---- Task input

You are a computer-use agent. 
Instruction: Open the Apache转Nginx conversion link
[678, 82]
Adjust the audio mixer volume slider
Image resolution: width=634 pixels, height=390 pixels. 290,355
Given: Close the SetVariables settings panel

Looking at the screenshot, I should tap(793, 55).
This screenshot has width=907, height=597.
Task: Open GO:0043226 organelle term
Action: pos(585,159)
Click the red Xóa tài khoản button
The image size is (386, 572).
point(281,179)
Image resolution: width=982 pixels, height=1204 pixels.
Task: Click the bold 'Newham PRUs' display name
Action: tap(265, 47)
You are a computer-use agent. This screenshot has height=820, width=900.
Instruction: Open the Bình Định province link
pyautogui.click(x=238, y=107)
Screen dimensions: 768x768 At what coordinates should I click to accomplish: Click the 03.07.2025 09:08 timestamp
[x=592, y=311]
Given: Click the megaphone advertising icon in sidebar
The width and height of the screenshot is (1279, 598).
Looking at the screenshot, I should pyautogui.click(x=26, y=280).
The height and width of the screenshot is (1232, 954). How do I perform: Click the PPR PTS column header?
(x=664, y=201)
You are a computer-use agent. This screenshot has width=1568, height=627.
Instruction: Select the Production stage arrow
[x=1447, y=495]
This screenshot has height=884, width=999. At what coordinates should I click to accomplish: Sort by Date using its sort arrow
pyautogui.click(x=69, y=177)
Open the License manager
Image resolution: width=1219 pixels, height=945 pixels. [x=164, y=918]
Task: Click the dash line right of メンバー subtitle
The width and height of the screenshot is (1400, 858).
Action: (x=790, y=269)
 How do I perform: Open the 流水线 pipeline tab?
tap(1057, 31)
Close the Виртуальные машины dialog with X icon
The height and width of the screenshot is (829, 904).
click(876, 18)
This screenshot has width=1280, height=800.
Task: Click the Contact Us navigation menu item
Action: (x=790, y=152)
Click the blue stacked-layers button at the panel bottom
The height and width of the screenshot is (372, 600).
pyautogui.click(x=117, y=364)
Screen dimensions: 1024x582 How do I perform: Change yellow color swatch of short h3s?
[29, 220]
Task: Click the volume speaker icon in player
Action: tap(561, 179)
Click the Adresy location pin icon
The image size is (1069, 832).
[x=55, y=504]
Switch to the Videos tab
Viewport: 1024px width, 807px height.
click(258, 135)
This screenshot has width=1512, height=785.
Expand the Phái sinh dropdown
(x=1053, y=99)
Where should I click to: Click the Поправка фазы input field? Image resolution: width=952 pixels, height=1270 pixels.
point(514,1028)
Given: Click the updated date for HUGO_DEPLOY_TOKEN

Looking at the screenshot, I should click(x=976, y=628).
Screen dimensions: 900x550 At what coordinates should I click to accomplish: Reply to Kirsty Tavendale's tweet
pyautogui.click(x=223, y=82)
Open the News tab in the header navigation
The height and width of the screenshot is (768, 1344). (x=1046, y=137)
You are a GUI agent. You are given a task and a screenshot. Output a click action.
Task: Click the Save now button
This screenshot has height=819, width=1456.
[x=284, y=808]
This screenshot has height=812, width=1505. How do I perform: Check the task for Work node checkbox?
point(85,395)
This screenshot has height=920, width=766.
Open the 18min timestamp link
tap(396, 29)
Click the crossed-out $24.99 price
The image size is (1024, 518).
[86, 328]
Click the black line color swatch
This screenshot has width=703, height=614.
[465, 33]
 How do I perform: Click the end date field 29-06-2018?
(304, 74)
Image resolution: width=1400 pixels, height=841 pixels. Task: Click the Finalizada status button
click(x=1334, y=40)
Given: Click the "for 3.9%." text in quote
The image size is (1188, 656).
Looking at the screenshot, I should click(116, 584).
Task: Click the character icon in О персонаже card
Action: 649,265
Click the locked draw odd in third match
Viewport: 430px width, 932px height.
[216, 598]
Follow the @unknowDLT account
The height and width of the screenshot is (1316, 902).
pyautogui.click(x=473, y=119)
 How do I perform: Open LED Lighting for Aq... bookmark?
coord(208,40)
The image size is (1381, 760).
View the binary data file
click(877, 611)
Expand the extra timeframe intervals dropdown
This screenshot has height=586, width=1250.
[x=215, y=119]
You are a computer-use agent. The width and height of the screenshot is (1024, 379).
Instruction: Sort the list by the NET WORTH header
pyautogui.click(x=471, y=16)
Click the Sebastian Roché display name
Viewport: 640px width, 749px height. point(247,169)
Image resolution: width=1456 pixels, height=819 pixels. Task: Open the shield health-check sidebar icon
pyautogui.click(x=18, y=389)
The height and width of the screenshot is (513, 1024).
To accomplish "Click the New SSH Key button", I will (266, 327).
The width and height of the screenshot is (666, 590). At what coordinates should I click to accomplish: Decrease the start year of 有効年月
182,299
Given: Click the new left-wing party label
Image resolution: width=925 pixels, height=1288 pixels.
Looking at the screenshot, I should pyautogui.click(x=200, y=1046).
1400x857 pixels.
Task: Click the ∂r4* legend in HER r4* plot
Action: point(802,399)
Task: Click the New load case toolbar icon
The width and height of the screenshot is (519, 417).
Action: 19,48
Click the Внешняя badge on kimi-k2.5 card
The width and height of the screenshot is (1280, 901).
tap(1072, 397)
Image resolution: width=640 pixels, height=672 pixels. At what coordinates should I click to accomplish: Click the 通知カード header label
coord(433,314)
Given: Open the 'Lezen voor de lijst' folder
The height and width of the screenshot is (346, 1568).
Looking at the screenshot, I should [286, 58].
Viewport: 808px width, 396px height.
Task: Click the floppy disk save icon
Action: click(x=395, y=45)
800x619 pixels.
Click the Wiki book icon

--------

**Task details**
Copy the listing in full. Match it word for word.

**Response to the exercise**
You are a computer-use agent. 
Instruction: Open the Apache转Nginx conversion link
[678, 82]
Adjust the audio mixer volume slider
Image resolution: width=634 pixels, height=390 pixels. 290,355
Given: Close the SetVariables settings panel

Looking at the screenshot, I should tap(793, 55).
This screenshot has width=907, height=597.
Task: Open GO:0043226 organelle term
Action: pos(585,159)
Click the red Xóa tài khoản button
The image size is (386, 572).
point(281,179)
Image resolution: width=982 pixels, height=1204 pixels.
Task: Click the bold 'Newham PRUs' display name
Action: tap(265, 47)
You are a computer-use agent. This screenshot has height=820, width=900.
Instruction: Open the Bình Định province link
pyautogui.click(x=238, y=107)
Screen dimensions: 768x768 At what coordinates should I click to accomplish: Click the 03.07.2025 09:08 timestamp
[x=592, y=311]
Given: Click the megaphone advertising icon in sidebar
The width and height of the screenshot is (1279, 598).
Looking at the screenshot, I should pyautogui.click(x=26, y=280).
The height and width of the screenshot is (1232, 954). How do I perform: Click the PPR PTS column header?
(x=664, y=201)
You are a computer-use agent. This screenshot has width=1568, height=627.
Instruction: Select the Production stage arrow
[x=1447, y=495]
This screenshot has height=884, width=999. At what coordinates should I click to accomplish: Sort by Date using its sort arrow
pyautogui.click(x=69, y=177)
Open the License manager
Image resolution: width=1219 pixels, height=945 pixels. [x=164, y=918]
Task: Click the dash line right of メンバー subtitle
The width and height of the screenshot is (1400, 858).
Action: (x=790, y=269)
 How do I perform: Open the 流水线 pipeline tab?
tap(1057, 31)
Close the Виртуальные машины dialog with X icon
The height and width of the screenshot is (829, 904).
click(876, 18)
This screenshot has width=1280, height=800.
Task: Click the Contact Us navigation menu item
Action: (x=790, y=152)
Click the blue stacked-layers button at the panel bottom
The height and width of the screenshot is (372, 600).
pyautogui.click(x=117, y=364)
Screen dimensions: 1024x582 How do I perform: Change yellow color swatch of short h3s?
[29, 220]
Task: Click the volume speaker icon in player
Action: tap(561, 179)
Click the Adresy location pin icon
The image size is (1069, 832).
[x=55, y=504]
Switch to the Videos tab
Viewport: 1024px width, 807px height.
click(258, 135)
This screenshot has width=1512, height=785.
Expand the Phái sinh dropdown
(x=1053, y=99)
Where should I click to: Click the Поправка фазы input field? Image resolution: width=952 pixels, height=1270 pixels.
point(514,1028)
Given: Click the updated date for HUGO_DEPLOY_TOKEN

Looking at the screenshot, I should click(x=976, y=628).
Screen dimensions: 900x550 At what coordinates should I click to accomplish: Reply to Kirsty Tavendale's tweet
pyautogui.click(x=223, y=82)
Open the News tab in the header navigation
The height and width of the screenshot is (768, 1344). (x=1046, y=137)
You are a GUI agent. You are given a task and a screenshot. Output a click action.
Task: Click the Save now button
This screenshot has height=819, width=1456.
[x=284, y=808]
This screenshot has height=812, width=1505. How do I perform: Check the task for Work node checkbox?
point(85,395)
This screenshot has height=920, width=766.
Open the 18min timestamp link
tap(396, 29)
Click the crossed-out $24.99 price
The image size is (1024, 518).
[86, 328]
Click the black line color swatch
This screenshot has width=703, height=614.
[465, 33]
 How do I perform: Click the end date field 29-06-2018?
(304, 74)
Image resolution: width=1400 pixels, height=841 pixels. Task: Click the Finalizada status button
click(x=1334, y=40)
Given: Click the "for 3.9%." text in quote
The image size is (1188, 656).
Looking at the screenshot, I should click(116, 584).
Task: Click the character icon in О персонаже card
Action: 649,265
Click the locked draw odd in third match
Viewport: 430px width, 932px height.
[216, 598]
Follow the @unknowDLT account
The height and width of the screenshot is (1316, 902).
pyautogui.click(x=473, y=119)
 How do I perform: Open LED Lighting for Aq... bookmark?
coord(208,40)
The image size is (1381, 760).
View the binary data file
click(877, 611)
Expand the extra timeframe intervals dropdown
This screenshot has height=586, width=1250.
[x=215, y=119]
You are a computer-use agent. The width and height of the screenshot is (1024, 379).
Instruction: Sort the list by the NET WORTH header
pyautogui.click(x=471, y=16)
Click the Sebastian Roché display name
Viewport: 640px width, 749px height. point(247,169)
Image resolution: width=1456 pixels, height=819 pixels. Task: Open the shield health-check sidebar icon
pyautogui.click(x=18, y=389)
The height and width of the screenshot is (513, 1024).
To accomplish "Click the New SSH Key button", I will (266, 327).
The width and height of the screenshot is (666, 590). At what coordinates should I click to accomplish: Decrease the start year of 有効年月
182,299
Given: Click the new left-wing party label
Image resolution: width=925 pixels, height=1288 pixels.
Looking at the screenshot, I should pyautogui.click(x=200, y=1046).
1400x857 pixels.
Task: Click the ∂r4* legend in HER r4* plot
Action: point(802,399)
Task: Click the New load case toolbar icon
The width and height of the screenshot is (519, 417).
Action: 19,48
Click the Внешняя badge on kimi-k2.5 card
The width and height of the screenshot is (1280, 901).
tap(1072, 397)
Image resolution: width=640 pixels, height=672 pixels. At what coordinates should I click to accomplish: Click the 通知カード header label
coord(433,314)
Given: Open the 'Lezen voor de lijst' folder
The height and width of the screenshot is (346, 1568).
Looking at the screenshot, I should [286, 58].
Viewport: 808px width, 396px height.
Task: Click the floppy disk save icon
Action: click(x=395, y=45)
800x619 pixels.
Click the Wiki book icon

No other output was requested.